The records that follow are to be repeated in full, with no pictures retained.

**Dataset entries:**
· · · ·
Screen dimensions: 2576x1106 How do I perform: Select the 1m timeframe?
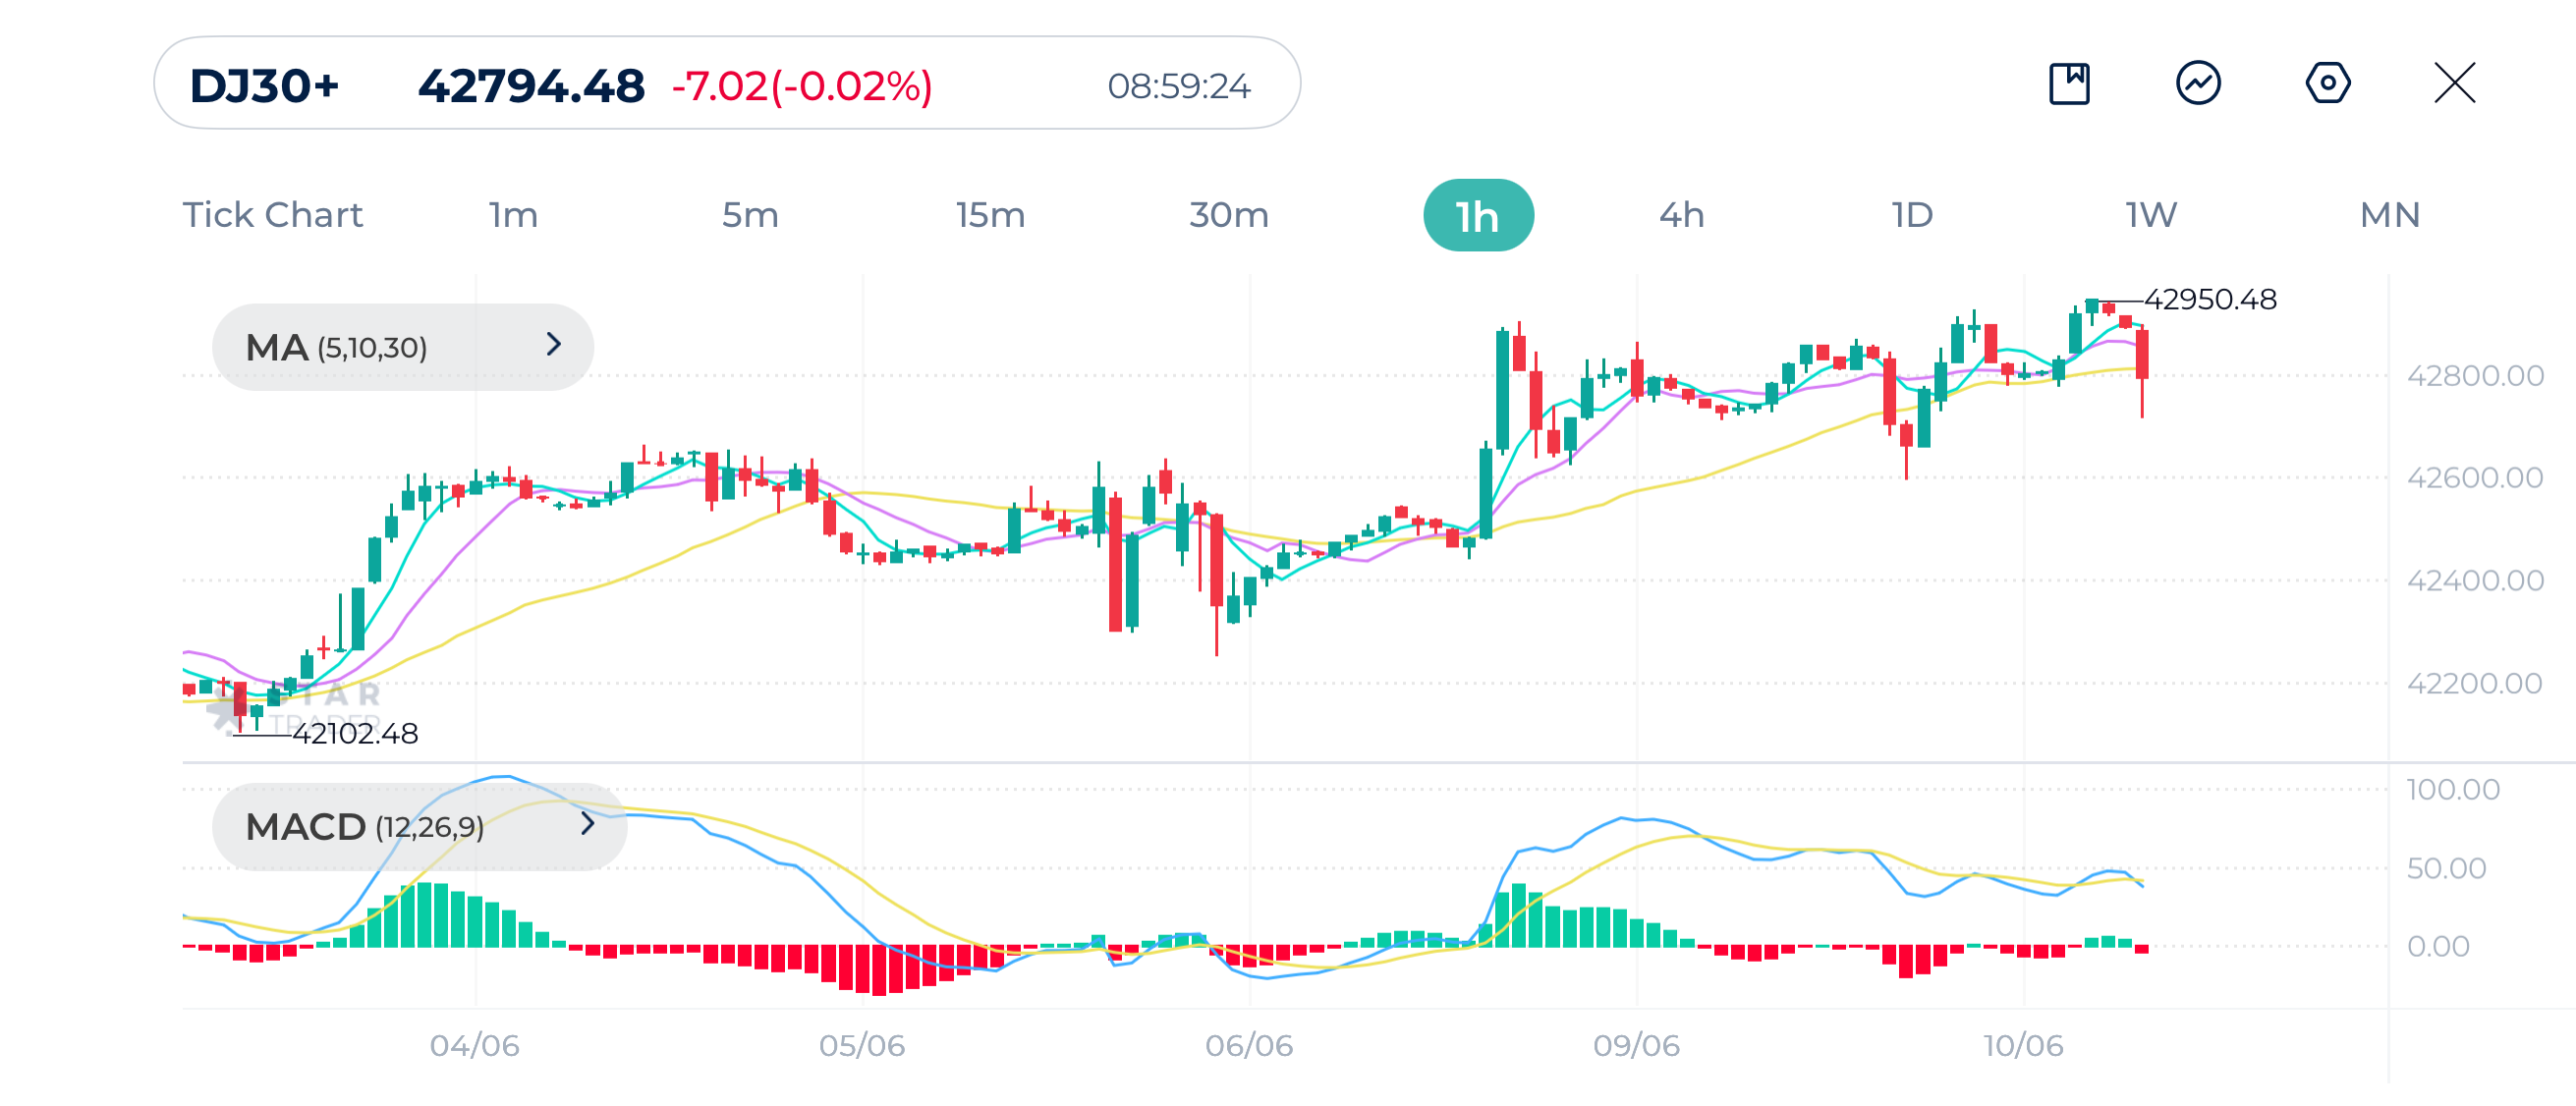513,215
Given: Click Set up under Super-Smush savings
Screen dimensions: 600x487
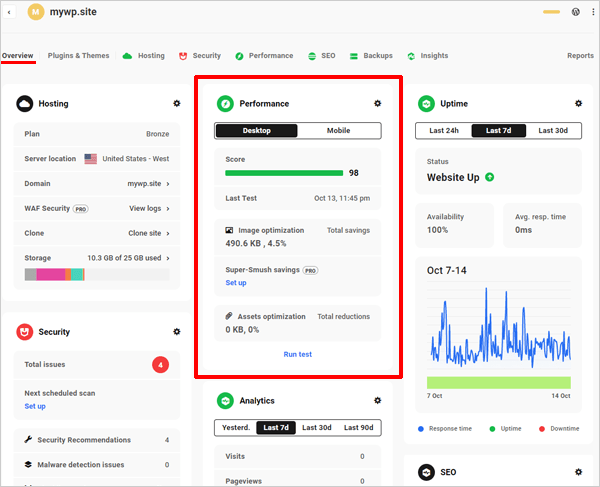Looking at the screenshot, I should (236, 283).
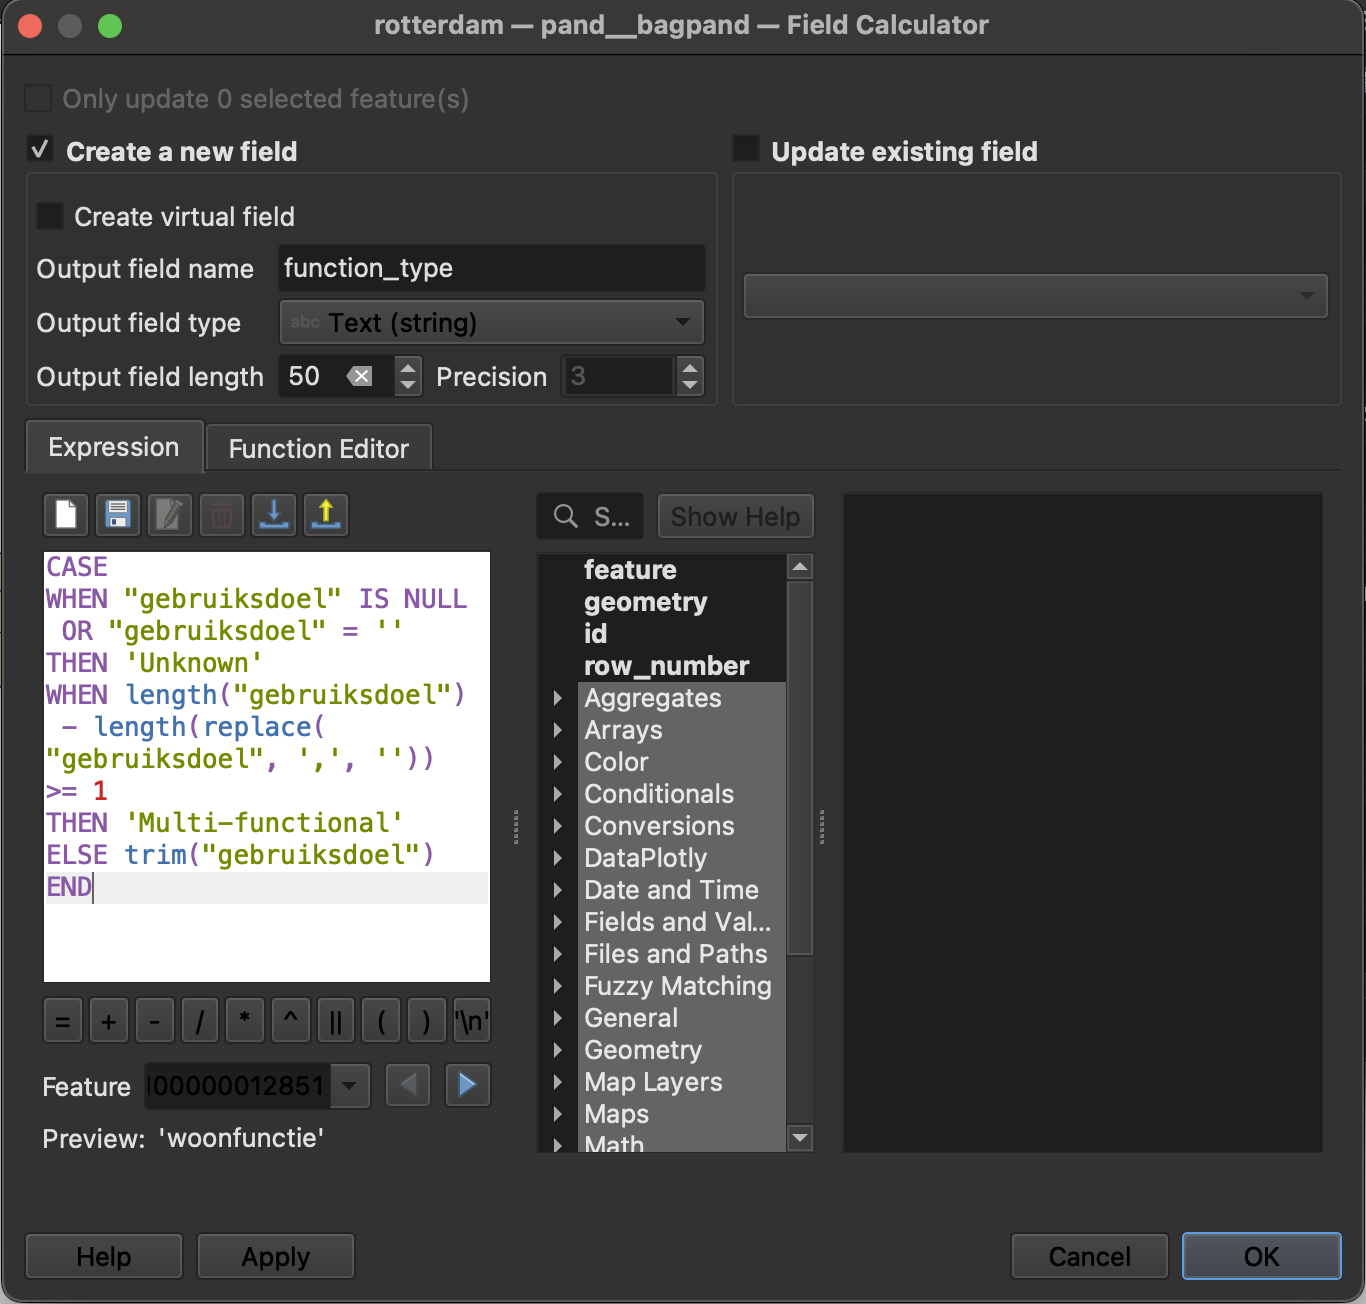
Task: Expand the Geometry function group
Action: (558, 1050)
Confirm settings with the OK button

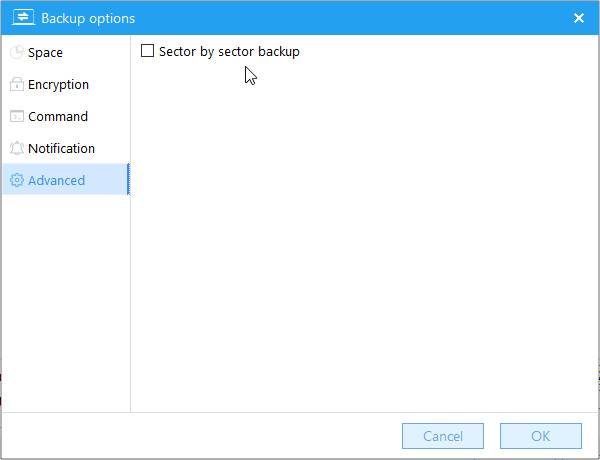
· · · ·
**Written response:**
Screen dimensions: 2576x1106 How do I perform: Select the 1m timeframe?
513,215
Given: Click Set up under Super-Smush savings
Screen dimensions: 600x487
Looking at the screenshot, I should (236, 283).
Task: Expand the Geometry function group
Action: (558, 1050)
Confirm settings with the OK button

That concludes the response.